=== YOUR OBJECTIVE ===
Reproduce verbatim the lines of the material below, starting at the line with "Click the Question" and ending at the line with "651x590 pixels. Task: Click", both inclusive; skip the rest.

- - -

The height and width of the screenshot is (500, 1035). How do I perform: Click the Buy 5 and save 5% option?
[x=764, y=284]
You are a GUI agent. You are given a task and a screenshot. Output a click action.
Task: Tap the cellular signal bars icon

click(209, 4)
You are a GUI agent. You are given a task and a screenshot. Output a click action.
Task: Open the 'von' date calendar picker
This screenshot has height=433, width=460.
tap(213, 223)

- - -

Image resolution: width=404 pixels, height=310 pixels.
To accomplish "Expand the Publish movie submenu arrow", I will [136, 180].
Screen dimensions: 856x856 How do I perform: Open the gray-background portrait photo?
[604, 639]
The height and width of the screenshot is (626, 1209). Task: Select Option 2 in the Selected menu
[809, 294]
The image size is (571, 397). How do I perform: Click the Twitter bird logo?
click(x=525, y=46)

- - -

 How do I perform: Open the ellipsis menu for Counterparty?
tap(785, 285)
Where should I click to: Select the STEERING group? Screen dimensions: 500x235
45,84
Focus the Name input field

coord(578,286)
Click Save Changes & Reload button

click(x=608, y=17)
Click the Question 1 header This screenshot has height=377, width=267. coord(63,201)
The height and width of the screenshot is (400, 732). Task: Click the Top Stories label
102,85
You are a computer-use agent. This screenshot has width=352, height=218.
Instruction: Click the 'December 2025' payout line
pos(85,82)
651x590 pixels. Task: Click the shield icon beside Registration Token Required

- - -

=== RESULT BELOW ===
Click the Question 1 header This screenshot has height=377, width=267. coord(63,201)
The height and width of the screenshot is (400, 732). Task: Click the Top Stories label
102,85
You are a computer-use agent. This screenshot has width=352, height=218.
Instruction: Click the 'December 2025' payout line
pos(85,82)
651x590 pixels. Task: Click the shield icon beside Registration Token Required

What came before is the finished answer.